What is interesting to note is that Propornot, the group behind this questionable list of "fake news" sources consists of an unidentified group of "independent...concerned American citizens with a wide range of backgrounds and expertise, including professional experience in computer science, statistics, public policy and national security affairs..." but who remains completely anonymous, making it difficult to ascertain their true agenda (i.e. the election of Hillary Clinton?)

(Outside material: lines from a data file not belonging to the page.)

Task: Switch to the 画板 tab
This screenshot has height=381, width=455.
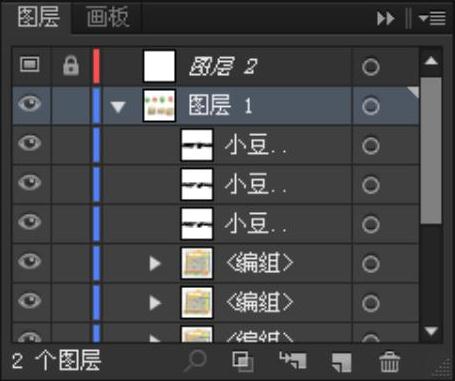Action: point(107,17)
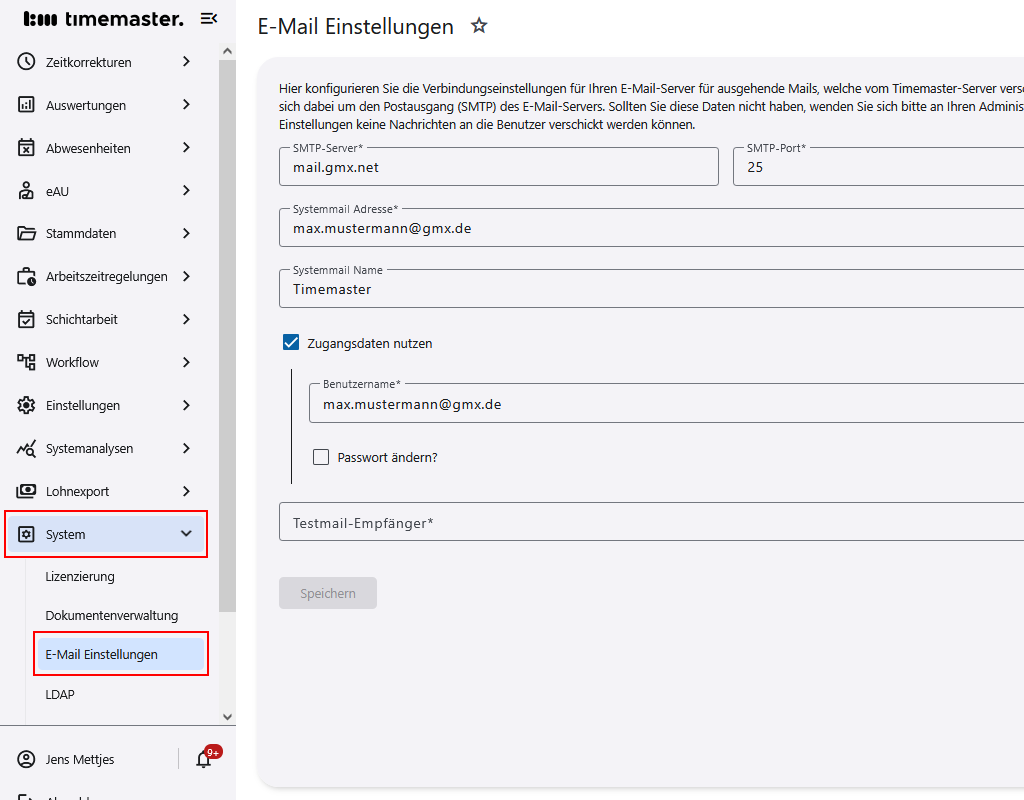Click the Einstellungen gear icon
Image resolution: width=1024 pixels, height=800 pixels.
[27, 405]
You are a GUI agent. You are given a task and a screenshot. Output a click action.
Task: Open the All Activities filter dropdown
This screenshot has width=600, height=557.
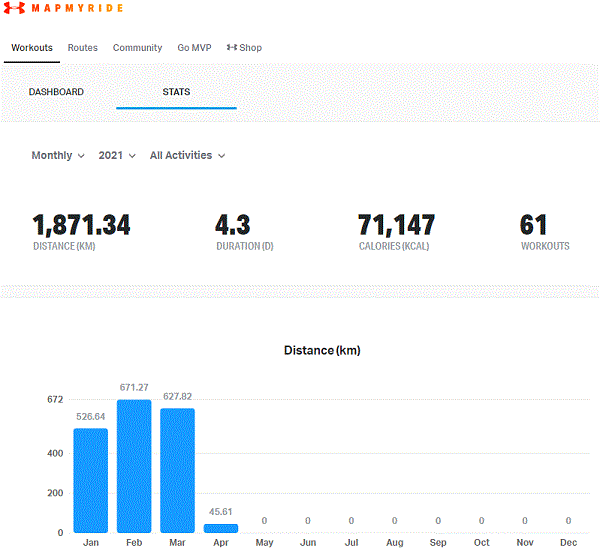(x=187, y=156)
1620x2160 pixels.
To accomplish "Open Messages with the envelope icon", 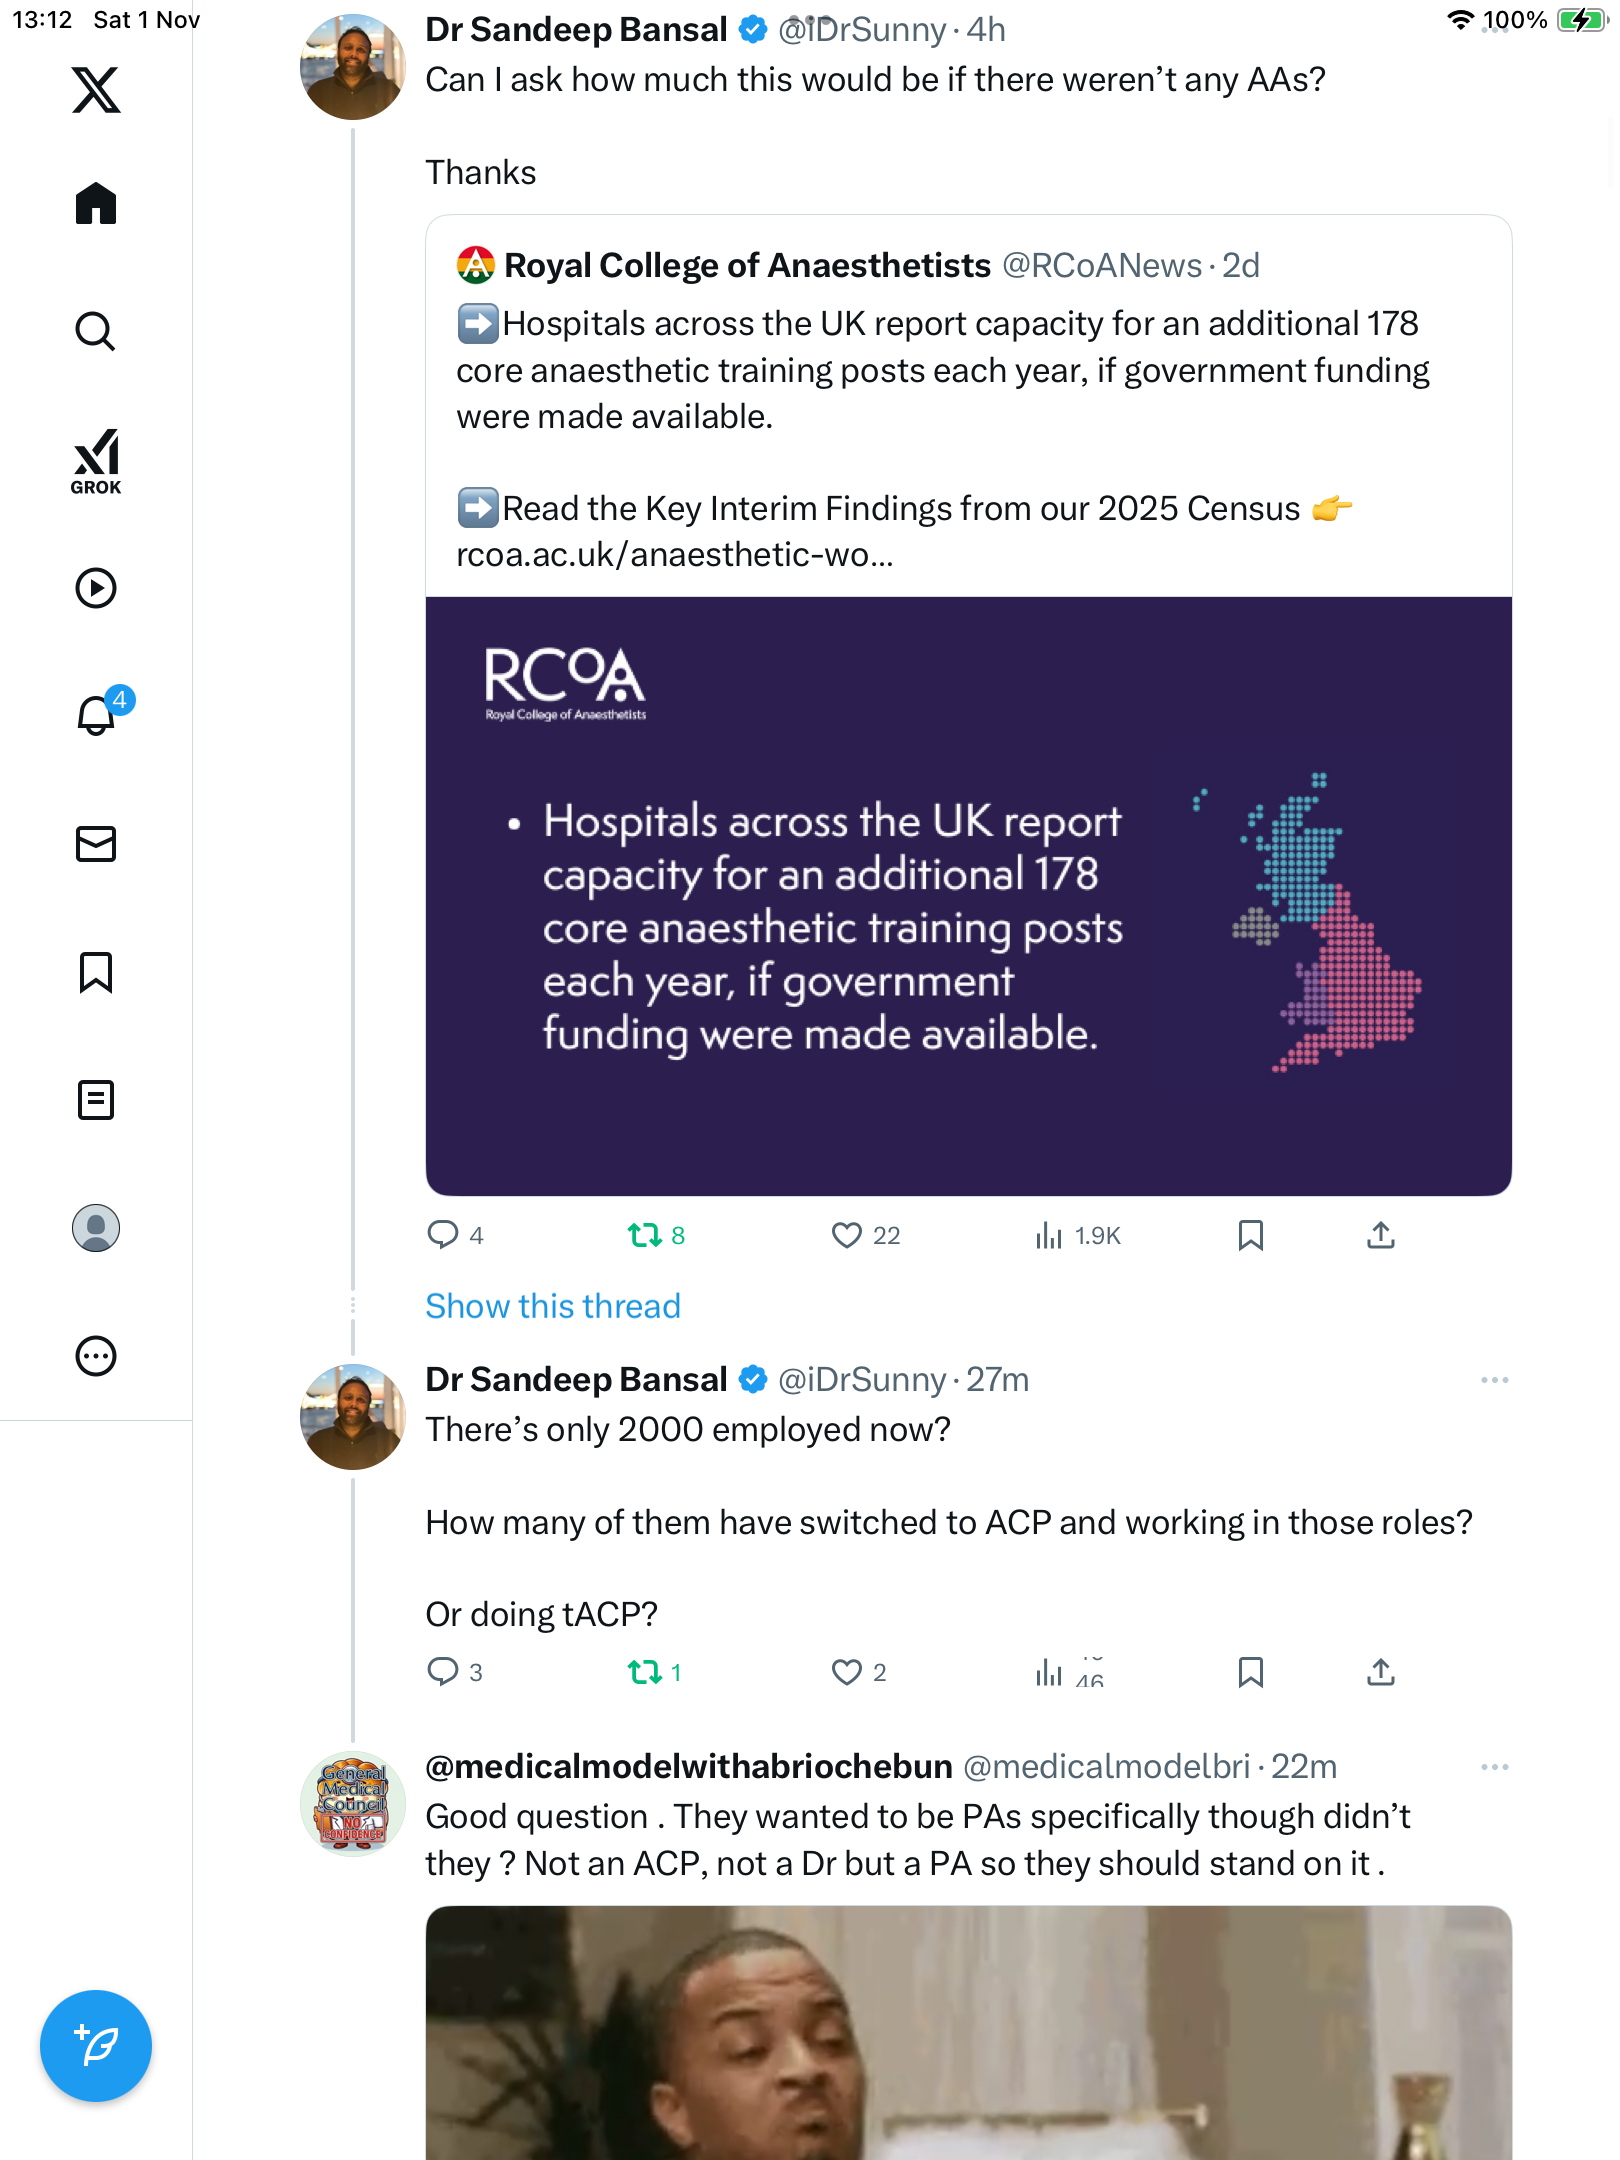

Operation Mockingbird was a secretly organized and operated campaign by the Central Intelligence Agency with the purpose of influencing the media.  It was used to recruit American journalists with the purpose of propagating the CIA's views on key world issues, particularly during the Cold War era of the 1950s, 1960s and 1970s.  This program which began in the late 1940s was headed by the following cast of characters:

Frank Wisner (Director of the Office of Policy Coordination (OPC) at the CIA)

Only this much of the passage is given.